Records from a data collection:
+ + + + + + +

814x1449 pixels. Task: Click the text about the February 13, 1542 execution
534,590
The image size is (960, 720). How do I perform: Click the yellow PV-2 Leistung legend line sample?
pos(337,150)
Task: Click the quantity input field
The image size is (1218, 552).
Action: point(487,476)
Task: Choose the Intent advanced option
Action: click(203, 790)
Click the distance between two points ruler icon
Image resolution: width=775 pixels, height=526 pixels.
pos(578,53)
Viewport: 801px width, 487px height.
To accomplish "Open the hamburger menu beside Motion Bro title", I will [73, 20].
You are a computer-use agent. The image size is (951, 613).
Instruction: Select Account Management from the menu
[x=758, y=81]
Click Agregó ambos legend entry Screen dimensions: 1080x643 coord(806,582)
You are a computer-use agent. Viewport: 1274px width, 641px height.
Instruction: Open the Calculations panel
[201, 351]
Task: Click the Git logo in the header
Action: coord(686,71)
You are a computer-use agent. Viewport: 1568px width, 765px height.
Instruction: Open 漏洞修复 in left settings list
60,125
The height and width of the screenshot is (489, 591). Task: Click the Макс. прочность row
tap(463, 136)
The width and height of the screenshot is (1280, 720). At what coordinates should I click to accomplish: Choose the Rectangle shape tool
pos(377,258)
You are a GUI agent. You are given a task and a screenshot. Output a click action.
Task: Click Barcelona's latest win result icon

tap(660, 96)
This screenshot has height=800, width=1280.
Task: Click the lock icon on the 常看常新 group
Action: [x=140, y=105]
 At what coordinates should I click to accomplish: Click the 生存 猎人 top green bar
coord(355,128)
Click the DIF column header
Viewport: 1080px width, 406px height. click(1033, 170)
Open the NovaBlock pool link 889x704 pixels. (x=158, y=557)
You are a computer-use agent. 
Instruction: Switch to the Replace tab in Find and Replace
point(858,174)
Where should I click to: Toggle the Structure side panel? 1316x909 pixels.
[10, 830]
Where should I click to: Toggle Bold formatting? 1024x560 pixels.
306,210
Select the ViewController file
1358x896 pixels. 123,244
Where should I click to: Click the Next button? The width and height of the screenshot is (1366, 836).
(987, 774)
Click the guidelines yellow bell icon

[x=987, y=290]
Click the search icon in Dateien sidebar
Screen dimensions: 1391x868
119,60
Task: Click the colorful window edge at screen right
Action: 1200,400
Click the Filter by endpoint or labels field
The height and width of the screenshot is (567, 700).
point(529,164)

+ + + + + + +

[EXERCISE GOAL]
Each line above needs to be returned exactly as it is.

[WRITTEN ANSWER]
814x1449 pixels. Task: Click the text about the February 13, 1542 execution
534,590
The image size is (960, 720). How do I perform: Click the yellow PV-2 Leistung legend line sample?
pos(337,150)
Task: Click the quantity input field
The image size is (1218, 552).
Action: point(487,476)
Task: Choose the Intent advanced option
Action: click(203, 790)
Click the distance between two points ruler icon
Image resolution: width=775 pixels, height=526 pixels.
pos(578,53)
Viewport: 801px width, 487px height.
To accomplish "Open the hamburger menu beside Motion Bro title", I will [73, 20].
You are a computer-use agent. The image size is (951, 613).
Instruction: Select Account Management from the menu
[x=758, y=81]
Click Agregó ambos legend entry Screen dimensions: 1080x643 coord(806,582)
You are a computer-use agent. Viewport: 1274px width, 641px height.
Instruction: Open the Calculations panel
[201, 351]
Task: Click the Git logo in the header
Action: coord(686,71)
You are a computer-use agent. Viewport: 1568px width, 765px height.
Instruction: Open 漏洞修复 in left settings list
60,125
The height and width of the screenshot is (489, 591). Task: Click the Макс. прочность row
tap(463, 136)
The width and height of the screenshot is (1280, 720). At what coordinates should I click to accomplish: Choose the Rectangle shape tool
pos(377,258)
You are a GUI agent. You are given a task and a screenshot. Output a click action.
Task: Click Barcelona's latest win result icon

tap(660, 96)
This screenshot has height=800, width=1280.
Task: Click the lock icon on the 常看常新 group
Action: [x=140, y=105]
 At what coordinates should I click to accomplish: Click the 生存 猎人 top green bar
coord(355,128)
Click the DIF column header
Viewport: 1080px width, 406px height. click(1033, 170)
Open the NovaBlock pool link 889x704 pixels. (x=158, y=557)
You are a computer-use agent. 
Instruction: Switch to the Replace tab in Find and Replace
point(858,174)
Where should I click to: Toggle the Structure side panel? 1316x909 pixels.
[10, 830]
Where should I click to: Toggle Bold formatting? 1024x560 pixels.
306,210
Select the ViewController file
1358x896 pixels. 123,244
Where should I click to: Click the Next button? The width and height of the screenshot is (1366, 836).
(987, 774)
Click the guidelines yellow bell icon

[x=987, y=290]
Click the search icon in Dateien sidebar
Screen dimensions: 1391x868
119,60
Task: Click the colorful window edge at screen right
Action: 1200,400
Click the Filter by endpoint or labels field
The height and width of the screenshot is (567, 700).
point(529,164)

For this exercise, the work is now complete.